Please pick out every line of the data below that contains the word "value" and copy each one.

- _MATERIAL PROVIDED_:

------------------------------------------------

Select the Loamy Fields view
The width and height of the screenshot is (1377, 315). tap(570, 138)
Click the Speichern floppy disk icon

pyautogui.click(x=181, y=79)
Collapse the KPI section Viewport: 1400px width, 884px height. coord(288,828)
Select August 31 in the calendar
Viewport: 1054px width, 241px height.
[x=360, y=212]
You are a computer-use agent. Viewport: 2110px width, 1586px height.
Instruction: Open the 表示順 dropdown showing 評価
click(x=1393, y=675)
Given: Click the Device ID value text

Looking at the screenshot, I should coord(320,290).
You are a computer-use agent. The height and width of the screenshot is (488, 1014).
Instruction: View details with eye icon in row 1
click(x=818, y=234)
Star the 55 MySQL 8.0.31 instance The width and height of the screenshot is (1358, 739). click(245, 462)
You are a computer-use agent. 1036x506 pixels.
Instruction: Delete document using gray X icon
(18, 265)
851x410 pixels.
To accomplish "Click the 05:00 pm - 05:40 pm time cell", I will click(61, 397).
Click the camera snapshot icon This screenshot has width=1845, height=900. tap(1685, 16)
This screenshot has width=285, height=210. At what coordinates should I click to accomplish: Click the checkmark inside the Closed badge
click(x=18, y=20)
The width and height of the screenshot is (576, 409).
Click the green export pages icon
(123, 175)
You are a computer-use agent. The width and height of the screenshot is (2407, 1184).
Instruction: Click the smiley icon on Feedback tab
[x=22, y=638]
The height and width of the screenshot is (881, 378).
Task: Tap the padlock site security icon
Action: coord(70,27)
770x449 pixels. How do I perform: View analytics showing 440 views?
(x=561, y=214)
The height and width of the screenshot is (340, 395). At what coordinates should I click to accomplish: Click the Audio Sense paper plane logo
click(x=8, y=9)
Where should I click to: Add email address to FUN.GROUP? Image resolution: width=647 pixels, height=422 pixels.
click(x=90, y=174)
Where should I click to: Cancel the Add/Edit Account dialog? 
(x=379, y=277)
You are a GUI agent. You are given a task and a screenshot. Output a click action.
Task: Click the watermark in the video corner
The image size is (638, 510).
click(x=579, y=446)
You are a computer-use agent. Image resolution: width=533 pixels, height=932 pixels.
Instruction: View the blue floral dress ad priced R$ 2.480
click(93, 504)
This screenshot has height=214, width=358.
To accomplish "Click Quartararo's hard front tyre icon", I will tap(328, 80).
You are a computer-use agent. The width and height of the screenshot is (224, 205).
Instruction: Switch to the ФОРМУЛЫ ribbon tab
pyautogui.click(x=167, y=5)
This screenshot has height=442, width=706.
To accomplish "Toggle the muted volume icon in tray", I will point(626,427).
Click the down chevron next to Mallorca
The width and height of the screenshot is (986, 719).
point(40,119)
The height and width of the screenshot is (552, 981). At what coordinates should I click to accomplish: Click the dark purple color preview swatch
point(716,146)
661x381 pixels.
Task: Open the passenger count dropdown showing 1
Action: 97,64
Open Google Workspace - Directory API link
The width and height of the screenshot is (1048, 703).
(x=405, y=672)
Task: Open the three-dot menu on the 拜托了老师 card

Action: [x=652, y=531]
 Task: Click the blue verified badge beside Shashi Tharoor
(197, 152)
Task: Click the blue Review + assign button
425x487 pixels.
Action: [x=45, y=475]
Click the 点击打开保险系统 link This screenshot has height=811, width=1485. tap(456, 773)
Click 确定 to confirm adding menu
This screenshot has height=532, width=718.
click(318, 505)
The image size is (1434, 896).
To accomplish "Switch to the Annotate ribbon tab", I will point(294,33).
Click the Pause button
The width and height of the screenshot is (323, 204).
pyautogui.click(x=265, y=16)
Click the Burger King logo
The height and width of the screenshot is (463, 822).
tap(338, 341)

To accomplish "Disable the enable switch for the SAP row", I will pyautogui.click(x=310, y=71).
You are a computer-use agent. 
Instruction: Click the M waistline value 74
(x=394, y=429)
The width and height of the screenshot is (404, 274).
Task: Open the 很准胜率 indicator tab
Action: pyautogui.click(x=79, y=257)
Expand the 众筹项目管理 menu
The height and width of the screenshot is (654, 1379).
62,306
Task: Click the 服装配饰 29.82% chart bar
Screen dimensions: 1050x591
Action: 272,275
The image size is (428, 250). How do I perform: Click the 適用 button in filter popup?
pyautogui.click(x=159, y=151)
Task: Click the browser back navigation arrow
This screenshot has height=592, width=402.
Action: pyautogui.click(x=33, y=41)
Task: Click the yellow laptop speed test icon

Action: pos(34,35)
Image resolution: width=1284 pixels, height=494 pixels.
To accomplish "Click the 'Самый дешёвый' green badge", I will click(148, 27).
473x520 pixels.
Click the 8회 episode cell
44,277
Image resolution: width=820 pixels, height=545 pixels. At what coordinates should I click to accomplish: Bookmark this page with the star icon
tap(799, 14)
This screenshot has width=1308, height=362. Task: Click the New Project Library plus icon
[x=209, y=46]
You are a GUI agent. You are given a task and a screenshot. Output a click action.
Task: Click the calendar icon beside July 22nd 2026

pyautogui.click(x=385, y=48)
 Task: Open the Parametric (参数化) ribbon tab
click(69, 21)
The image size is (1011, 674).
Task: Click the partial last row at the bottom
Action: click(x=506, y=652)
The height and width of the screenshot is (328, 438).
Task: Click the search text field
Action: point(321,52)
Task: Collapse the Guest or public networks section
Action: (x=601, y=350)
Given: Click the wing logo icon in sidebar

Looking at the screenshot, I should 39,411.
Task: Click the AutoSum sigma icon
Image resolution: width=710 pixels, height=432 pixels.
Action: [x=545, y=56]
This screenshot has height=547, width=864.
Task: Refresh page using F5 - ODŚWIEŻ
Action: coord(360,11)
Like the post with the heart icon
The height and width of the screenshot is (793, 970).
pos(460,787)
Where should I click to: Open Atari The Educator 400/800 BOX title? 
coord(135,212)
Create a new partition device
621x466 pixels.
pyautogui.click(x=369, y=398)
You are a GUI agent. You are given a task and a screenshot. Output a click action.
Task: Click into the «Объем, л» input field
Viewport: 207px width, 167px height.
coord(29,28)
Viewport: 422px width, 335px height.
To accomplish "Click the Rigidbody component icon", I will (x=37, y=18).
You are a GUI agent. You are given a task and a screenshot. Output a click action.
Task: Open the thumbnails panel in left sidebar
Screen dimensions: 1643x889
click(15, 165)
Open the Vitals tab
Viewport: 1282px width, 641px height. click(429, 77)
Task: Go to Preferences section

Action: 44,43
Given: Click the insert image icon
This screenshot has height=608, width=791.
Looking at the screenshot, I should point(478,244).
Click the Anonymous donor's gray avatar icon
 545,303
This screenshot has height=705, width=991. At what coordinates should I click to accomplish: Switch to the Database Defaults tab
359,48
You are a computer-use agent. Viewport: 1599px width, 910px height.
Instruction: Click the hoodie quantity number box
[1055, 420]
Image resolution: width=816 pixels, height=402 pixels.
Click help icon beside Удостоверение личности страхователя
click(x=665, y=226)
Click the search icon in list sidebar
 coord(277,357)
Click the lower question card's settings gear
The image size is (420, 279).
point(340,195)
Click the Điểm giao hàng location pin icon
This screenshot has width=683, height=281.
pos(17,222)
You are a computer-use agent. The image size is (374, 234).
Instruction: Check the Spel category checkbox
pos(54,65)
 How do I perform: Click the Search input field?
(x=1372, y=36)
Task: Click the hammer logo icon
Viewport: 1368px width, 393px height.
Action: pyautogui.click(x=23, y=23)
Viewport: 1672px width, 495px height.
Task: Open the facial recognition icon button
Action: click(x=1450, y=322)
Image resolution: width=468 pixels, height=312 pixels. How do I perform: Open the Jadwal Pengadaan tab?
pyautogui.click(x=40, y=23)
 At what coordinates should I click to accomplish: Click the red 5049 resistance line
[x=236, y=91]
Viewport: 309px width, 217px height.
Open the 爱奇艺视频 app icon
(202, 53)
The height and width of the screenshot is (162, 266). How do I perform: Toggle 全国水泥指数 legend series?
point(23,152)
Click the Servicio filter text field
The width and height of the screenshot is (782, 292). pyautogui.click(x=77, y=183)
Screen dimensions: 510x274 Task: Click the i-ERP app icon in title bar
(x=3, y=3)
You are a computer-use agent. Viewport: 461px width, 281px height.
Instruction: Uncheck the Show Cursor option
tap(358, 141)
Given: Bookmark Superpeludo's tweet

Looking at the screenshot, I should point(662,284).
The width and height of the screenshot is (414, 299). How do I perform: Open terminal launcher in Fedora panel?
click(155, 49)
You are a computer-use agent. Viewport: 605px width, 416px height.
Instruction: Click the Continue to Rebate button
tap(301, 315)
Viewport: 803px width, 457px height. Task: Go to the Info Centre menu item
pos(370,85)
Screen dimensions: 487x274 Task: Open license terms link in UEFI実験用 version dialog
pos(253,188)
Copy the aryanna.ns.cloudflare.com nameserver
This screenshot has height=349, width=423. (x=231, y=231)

------------------------------------------------

- _THE ANSWER_:
Given: Click the Device ID value text
Instruction: Click the M waistline value 74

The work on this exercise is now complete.